> TASK PROMPT: Return each line of the data below that contains the string "icon".

Stored entries
Segment Open
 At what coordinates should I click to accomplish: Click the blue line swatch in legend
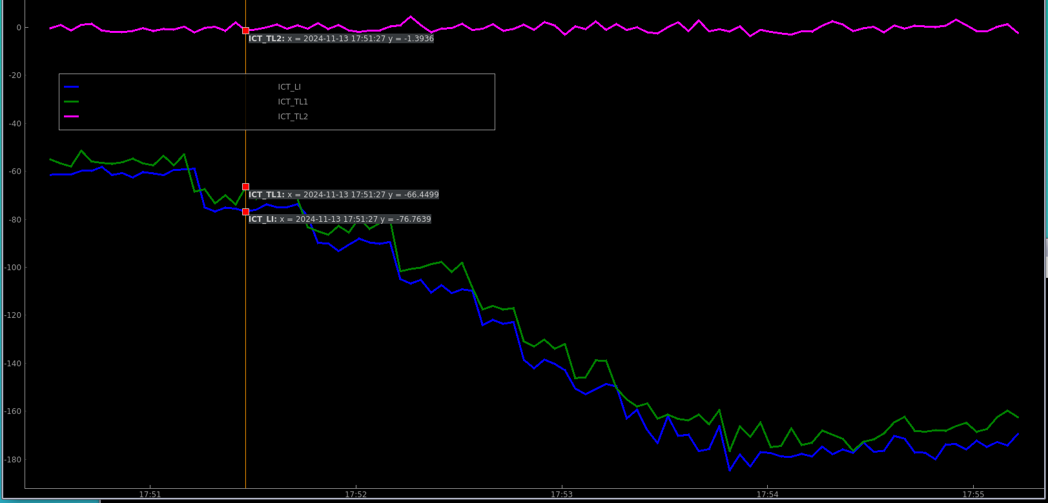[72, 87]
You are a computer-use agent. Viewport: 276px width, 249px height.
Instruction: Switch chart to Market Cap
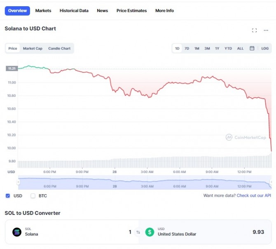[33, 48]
Segment Closed
Segment Open
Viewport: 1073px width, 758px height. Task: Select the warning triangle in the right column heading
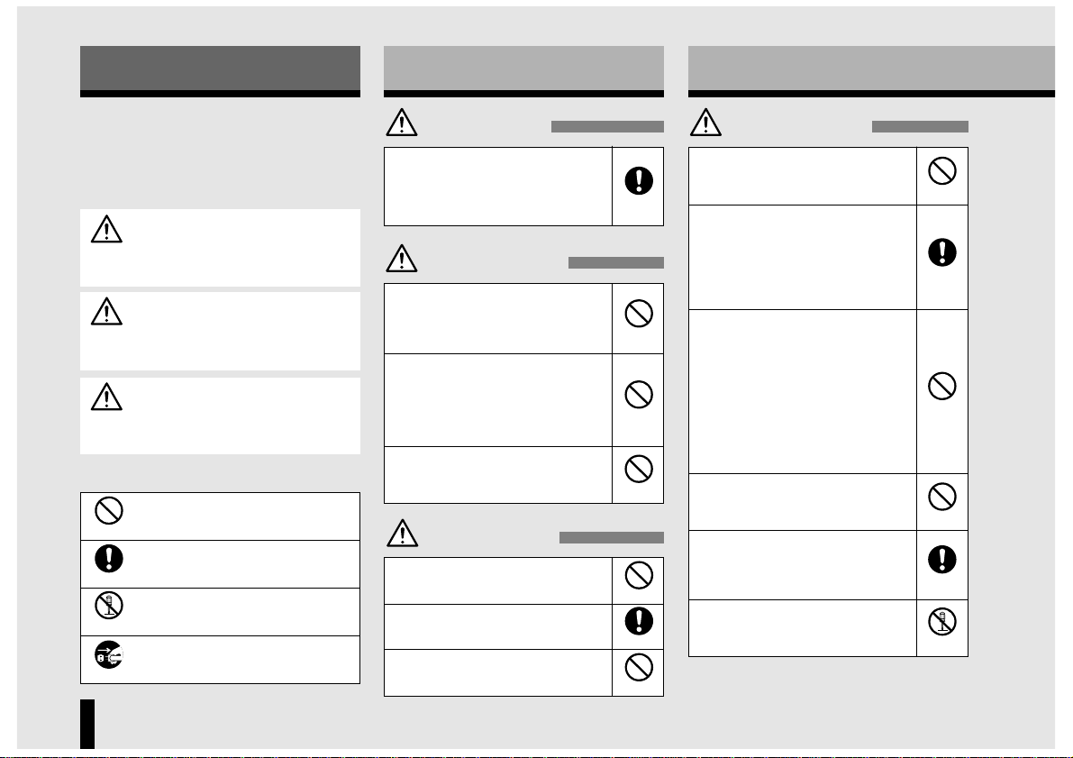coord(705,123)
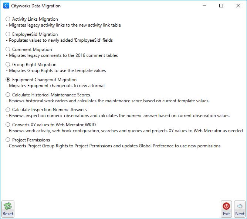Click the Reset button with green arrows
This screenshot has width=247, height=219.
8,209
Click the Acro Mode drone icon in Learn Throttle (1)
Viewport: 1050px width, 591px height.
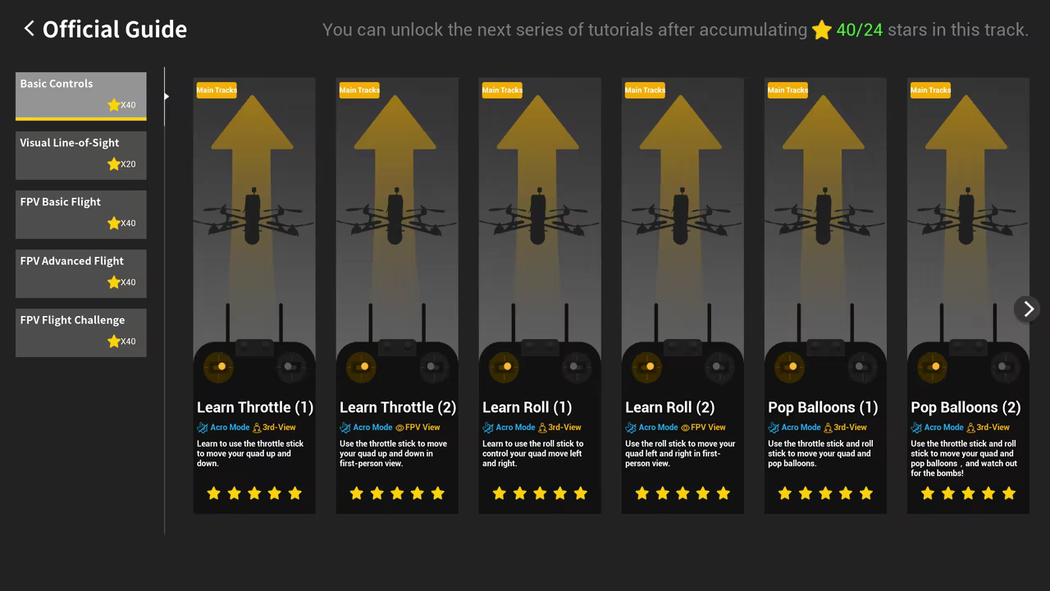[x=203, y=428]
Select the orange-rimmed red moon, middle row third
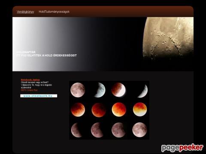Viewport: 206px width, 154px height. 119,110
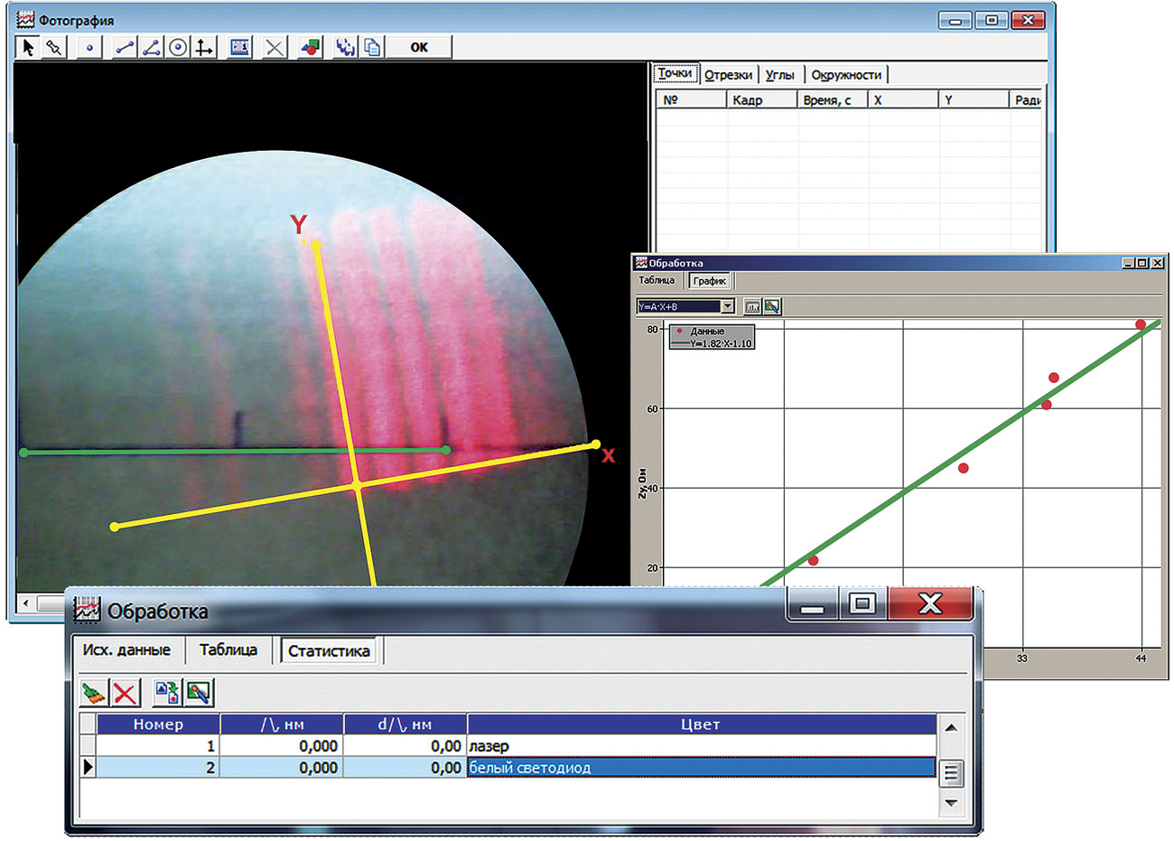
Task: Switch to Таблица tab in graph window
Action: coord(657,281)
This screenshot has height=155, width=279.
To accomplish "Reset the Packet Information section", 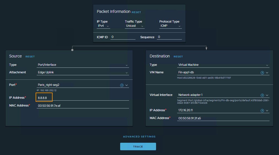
Segment Closed
Segment Open
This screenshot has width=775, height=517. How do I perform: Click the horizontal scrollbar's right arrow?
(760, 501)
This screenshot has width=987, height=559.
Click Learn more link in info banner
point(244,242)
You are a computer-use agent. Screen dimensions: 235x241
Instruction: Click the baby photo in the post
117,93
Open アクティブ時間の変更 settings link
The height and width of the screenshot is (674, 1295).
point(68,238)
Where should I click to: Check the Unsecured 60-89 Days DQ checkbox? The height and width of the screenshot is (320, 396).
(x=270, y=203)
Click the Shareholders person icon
Segment Closed
> SOLUTION FOR THIS EXERCISE:
Click the Acro Mode drone icon in Learn Throttle (1)
Click the Shareholders person icon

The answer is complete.